You are pretty much right; at first you will develop basic general fitness qualities (such as strength, speed, endurance, mobility, suppleness, etc.) via explosive med ball throws, alactic sprints, reactive/elastic jumps, tempo runs, abdominal work, calisthenics, etc. But it shouldn’t be the ‘minimal’; herein lies the expertise of the coach to decide when each individual athlete has reached the objective of each training means; again it isn’t going to be ‘minimal’, it is going to be the amount that is needed in order to produce optimal results in the specific sport discipline; furthermore to make something minimal, you would have to have a maximum and their is no explicit amount of any training mean that governs how much an athlete should or should not do; training is an organic process, it isn’t mechanistic, EVERY athlete adapts to stimuli differently, the coach much have a keen eye to decide when enough is enough, which is why Charlie was so successful.

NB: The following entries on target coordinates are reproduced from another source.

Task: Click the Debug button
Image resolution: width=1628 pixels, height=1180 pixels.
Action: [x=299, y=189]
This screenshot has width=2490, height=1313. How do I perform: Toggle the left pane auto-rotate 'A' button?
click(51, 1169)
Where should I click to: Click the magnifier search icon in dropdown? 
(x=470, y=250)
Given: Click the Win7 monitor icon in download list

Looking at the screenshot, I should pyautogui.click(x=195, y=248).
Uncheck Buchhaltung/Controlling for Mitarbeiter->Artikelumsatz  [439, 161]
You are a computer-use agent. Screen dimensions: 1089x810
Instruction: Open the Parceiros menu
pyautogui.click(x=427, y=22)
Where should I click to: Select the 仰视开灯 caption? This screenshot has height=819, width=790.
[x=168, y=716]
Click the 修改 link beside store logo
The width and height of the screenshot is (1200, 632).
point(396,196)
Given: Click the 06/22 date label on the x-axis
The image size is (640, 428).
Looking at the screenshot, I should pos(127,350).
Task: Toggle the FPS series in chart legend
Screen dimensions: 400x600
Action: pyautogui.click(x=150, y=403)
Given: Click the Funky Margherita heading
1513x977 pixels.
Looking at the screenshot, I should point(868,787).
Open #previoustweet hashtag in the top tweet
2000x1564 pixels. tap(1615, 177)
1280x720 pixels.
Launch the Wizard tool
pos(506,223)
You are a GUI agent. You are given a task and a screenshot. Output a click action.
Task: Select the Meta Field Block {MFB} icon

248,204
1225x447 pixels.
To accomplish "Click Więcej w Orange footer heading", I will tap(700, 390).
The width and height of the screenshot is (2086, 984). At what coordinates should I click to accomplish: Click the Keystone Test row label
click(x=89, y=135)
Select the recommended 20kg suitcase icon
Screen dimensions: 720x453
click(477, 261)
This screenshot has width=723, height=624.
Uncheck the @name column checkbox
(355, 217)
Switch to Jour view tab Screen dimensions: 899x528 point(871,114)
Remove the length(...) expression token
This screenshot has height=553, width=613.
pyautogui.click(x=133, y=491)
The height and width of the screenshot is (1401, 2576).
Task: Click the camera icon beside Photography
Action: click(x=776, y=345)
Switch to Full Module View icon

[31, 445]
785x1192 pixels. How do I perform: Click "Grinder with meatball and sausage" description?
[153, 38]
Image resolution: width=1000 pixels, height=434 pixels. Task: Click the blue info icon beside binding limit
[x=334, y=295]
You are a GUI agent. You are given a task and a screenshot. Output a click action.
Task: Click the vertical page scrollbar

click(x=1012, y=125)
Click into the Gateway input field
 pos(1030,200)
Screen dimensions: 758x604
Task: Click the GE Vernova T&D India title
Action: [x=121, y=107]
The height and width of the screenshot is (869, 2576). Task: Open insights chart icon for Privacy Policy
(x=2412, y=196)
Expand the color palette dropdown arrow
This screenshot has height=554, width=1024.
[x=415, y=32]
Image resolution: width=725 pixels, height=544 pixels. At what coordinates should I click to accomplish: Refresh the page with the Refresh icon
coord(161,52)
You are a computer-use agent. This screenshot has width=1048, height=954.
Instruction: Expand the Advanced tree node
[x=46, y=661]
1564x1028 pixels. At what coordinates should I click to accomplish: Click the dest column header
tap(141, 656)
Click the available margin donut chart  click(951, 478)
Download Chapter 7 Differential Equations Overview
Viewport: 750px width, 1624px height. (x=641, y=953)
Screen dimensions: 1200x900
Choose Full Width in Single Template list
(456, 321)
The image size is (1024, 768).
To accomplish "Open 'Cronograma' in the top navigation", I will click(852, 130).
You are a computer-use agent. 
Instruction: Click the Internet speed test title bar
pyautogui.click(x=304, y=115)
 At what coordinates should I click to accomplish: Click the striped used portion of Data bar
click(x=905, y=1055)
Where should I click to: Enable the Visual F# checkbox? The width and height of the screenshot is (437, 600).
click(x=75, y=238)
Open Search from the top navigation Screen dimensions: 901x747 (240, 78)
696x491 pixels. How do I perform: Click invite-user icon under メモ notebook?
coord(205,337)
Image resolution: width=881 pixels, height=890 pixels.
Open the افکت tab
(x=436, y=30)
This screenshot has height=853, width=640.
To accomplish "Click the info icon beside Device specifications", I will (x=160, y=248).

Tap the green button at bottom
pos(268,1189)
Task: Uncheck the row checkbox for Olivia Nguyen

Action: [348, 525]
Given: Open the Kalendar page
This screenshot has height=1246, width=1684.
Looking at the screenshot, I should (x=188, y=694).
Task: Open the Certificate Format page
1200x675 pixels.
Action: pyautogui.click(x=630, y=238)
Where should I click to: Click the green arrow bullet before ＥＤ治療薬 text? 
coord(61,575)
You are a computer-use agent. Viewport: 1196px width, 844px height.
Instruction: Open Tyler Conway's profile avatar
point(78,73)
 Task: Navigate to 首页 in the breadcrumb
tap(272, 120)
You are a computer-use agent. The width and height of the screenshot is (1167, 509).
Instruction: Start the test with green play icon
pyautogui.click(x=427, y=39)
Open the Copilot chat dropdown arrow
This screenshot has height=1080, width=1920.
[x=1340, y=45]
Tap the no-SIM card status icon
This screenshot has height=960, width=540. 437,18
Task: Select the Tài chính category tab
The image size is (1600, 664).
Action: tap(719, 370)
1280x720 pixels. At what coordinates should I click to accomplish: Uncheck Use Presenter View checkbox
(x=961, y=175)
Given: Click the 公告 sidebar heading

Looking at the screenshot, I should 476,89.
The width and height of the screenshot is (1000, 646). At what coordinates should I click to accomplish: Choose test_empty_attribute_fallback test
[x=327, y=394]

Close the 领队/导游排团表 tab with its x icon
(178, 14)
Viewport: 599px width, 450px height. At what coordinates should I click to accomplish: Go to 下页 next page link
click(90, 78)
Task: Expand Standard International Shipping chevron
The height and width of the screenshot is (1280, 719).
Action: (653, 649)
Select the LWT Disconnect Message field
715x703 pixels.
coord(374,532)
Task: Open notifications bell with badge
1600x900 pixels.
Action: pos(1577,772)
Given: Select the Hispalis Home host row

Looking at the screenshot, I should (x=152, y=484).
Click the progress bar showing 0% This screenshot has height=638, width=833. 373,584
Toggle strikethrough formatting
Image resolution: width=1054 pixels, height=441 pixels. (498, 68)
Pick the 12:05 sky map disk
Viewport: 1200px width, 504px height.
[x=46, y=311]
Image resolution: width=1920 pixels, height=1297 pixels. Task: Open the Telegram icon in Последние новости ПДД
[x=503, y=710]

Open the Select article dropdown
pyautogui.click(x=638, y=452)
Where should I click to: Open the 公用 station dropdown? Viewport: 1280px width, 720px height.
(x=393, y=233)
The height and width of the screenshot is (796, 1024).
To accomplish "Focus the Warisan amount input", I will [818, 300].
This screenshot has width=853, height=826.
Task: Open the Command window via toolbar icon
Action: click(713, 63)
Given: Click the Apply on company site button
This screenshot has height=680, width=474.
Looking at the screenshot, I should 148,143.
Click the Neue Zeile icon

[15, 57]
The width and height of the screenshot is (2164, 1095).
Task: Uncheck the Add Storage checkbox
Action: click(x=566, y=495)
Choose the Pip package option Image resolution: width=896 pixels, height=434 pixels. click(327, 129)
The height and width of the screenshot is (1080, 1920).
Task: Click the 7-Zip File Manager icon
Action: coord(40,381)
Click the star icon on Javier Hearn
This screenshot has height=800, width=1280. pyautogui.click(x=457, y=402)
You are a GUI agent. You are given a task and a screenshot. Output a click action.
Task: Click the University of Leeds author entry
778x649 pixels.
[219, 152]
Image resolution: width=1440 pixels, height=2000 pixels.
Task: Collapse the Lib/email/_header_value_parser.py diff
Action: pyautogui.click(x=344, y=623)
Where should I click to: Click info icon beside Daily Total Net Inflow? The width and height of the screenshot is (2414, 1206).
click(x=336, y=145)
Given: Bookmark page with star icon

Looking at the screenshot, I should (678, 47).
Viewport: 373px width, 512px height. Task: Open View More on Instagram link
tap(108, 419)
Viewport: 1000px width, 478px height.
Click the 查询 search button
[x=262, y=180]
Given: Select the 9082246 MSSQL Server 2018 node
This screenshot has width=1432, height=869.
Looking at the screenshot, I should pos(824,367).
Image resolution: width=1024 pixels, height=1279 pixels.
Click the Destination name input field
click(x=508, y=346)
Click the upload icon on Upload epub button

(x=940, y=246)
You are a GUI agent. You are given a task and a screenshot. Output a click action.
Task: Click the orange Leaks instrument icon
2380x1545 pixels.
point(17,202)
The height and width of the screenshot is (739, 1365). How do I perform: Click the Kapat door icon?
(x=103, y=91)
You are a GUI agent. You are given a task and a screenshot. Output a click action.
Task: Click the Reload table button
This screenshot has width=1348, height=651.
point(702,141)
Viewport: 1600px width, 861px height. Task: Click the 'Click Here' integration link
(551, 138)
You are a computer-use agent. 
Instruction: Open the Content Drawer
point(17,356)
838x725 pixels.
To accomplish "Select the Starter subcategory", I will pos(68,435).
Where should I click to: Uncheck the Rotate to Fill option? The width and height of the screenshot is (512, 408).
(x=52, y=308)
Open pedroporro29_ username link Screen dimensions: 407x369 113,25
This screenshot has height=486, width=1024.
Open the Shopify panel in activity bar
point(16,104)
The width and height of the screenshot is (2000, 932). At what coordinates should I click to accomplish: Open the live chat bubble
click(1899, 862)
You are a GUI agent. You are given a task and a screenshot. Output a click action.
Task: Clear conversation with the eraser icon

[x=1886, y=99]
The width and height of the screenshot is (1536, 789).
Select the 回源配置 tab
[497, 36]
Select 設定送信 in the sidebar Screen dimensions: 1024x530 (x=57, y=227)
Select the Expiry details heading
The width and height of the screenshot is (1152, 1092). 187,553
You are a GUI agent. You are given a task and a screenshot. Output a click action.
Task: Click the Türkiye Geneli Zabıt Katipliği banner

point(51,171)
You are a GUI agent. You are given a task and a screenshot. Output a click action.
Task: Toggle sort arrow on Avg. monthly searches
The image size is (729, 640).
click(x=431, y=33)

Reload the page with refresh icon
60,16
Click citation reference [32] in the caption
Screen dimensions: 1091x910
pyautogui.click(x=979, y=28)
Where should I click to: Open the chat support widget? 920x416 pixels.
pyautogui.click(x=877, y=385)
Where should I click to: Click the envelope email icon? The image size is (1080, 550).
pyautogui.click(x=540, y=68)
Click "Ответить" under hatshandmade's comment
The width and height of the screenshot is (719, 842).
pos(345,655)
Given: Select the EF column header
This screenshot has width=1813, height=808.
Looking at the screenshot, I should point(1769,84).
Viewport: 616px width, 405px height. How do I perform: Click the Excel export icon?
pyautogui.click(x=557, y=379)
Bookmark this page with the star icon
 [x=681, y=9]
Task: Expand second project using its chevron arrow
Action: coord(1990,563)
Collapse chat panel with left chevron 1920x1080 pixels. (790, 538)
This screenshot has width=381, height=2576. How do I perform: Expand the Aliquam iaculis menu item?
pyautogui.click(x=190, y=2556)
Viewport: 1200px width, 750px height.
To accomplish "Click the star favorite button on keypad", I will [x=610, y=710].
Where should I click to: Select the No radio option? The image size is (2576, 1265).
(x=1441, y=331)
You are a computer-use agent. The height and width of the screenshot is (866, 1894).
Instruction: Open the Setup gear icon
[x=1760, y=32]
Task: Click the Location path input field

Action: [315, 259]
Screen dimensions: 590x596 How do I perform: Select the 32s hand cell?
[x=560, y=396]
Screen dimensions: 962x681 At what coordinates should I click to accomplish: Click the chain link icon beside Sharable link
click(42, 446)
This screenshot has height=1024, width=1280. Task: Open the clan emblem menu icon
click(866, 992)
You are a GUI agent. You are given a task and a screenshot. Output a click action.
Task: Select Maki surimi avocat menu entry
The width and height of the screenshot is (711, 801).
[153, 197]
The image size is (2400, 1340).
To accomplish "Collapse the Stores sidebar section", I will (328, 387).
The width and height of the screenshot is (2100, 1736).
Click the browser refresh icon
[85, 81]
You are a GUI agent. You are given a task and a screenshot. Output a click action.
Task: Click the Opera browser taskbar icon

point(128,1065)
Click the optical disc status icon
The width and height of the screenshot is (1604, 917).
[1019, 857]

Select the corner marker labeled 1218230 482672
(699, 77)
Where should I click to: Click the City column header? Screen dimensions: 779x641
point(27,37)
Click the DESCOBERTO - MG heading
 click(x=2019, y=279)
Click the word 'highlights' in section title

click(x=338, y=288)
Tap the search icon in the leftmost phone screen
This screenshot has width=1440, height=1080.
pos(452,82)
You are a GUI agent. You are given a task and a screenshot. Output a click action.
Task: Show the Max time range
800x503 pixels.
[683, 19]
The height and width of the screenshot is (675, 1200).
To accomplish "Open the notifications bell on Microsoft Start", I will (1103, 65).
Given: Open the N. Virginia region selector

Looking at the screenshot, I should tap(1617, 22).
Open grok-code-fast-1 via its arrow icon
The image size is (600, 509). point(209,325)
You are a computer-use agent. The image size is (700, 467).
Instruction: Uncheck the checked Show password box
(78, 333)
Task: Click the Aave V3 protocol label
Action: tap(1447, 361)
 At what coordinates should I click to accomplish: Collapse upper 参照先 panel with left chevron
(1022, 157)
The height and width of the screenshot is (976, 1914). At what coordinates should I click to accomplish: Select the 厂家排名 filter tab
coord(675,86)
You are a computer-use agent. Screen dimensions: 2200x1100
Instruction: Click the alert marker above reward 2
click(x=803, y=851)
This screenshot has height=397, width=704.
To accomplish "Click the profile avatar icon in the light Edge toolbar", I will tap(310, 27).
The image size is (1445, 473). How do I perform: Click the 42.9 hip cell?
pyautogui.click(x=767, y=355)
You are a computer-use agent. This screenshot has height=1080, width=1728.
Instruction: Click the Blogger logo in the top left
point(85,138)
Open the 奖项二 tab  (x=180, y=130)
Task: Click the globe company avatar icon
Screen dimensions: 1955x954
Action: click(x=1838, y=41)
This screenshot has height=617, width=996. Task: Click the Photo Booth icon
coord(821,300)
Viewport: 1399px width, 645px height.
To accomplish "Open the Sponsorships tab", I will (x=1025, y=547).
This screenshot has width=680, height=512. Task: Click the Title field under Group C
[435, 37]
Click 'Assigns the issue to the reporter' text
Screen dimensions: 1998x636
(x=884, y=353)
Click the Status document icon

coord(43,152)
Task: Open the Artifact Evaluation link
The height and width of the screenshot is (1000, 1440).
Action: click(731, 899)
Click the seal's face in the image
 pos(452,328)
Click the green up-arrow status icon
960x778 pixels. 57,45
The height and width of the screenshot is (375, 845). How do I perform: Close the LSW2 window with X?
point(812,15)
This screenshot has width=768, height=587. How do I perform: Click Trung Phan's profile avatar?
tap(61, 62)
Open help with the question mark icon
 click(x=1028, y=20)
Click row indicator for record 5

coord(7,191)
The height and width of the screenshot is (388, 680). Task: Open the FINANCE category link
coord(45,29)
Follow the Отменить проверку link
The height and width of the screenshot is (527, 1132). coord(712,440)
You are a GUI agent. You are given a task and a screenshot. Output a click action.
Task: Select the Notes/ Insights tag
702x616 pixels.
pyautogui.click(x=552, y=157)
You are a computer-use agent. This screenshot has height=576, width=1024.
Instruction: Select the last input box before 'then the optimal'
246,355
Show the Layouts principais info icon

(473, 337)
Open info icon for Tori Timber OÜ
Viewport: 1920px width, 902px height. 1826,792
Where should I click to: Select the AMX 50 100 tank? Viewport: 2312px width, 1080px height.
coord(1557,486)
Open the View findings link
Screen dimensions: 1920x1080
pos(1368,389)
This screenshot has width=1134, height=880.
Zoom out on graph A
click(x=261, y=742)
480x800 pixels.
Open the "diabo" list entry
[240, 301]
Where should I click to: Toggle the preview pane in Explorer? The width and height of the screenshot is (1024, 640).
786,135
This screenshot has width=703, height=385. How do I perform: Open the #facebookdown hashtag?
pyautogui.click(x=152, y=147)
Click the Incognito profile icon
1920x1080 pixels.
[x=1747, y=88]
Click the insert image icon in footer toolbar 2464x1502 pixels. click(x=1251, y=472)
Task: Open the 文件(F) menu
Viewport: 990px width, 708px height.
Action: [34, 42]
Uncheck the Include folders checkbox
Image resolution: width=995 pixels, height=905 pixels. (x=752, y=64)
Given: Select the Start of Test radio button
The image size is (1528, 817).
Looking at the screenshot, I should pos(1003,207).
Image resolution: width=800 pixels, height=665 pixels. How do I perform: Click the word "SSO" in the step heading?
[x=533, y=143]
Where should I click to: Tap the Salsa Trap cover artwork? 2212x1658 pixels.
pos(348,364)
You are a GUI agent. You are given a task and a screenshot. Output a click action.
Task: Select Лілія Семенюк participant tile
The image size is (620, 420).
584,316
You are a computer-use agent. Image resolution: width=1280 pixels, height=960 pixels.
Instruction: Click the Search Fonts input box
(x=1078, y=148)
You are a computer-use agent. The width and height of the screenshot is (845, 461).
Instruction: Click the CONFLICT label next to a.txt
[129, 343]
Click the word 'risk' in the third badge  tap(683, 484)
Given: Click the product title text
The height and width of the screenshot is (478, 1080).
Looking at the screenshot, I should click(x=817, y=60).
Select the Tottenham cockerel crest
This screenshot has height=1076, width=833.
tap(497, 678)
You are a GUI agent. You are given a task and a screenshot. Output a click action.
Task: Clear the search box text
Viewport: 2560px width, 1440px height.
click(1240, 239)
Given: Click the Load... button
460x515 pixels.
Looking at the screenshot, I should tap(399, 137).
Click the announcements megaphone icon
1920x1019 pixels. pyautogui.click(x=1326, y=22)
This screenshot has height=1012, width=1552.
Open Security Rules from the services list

As the the years go by and the athlete moves further to the right on the specialization continuum, the more specific the means become, and their is always an organic/feedback process of programming going on designed to fit the athletes strengths while developing AND perfecting all of the requisite qualities needed to excel in sprinting; ergo the start, acceleration, top speed, and speed endurance (and special endurance in the 200m on).
Order Key Concepts and CFTS and you will understand this straight from the horse’s mouth.
You don’t need to look at in which fiber type will be developed. The objective is to develop an appropriate somatotype for sprinting (and again this will be individual, think Ben Johnson vs. Carl Lewis and Asafa Powell vs. Usain Bolt, one shorter and more muscular, then other taller and lankier) so let the means fall into place by monitoring the progress of your overarching objective.
‘Explosive’ training (ergo the sprints, jumps, and throws) will facilitate myofibular hypertrophy (vs. sacroplasmic hypertrophy, which is the non-contractile constituents of the muscle), which will increase the cross-section of the contractile components of the sarcomere (actin and myosin); again you need not get wrapped up in that thought process.
Think objectively (again the big objective is to excel in sprinting); I need to achieve cross-section in my upper torso -> I am 14 years old -> select age appropriate means (body-weight calisthenics) -> monitor the progress of this objective -> objective has been achieved -> decide on new objective and restart process.
Final thought, don’t look at training in separate parts, view it as an entire system of inter-related parts that function as a whole and have varying degrees of affect that cause certain effects on the organism.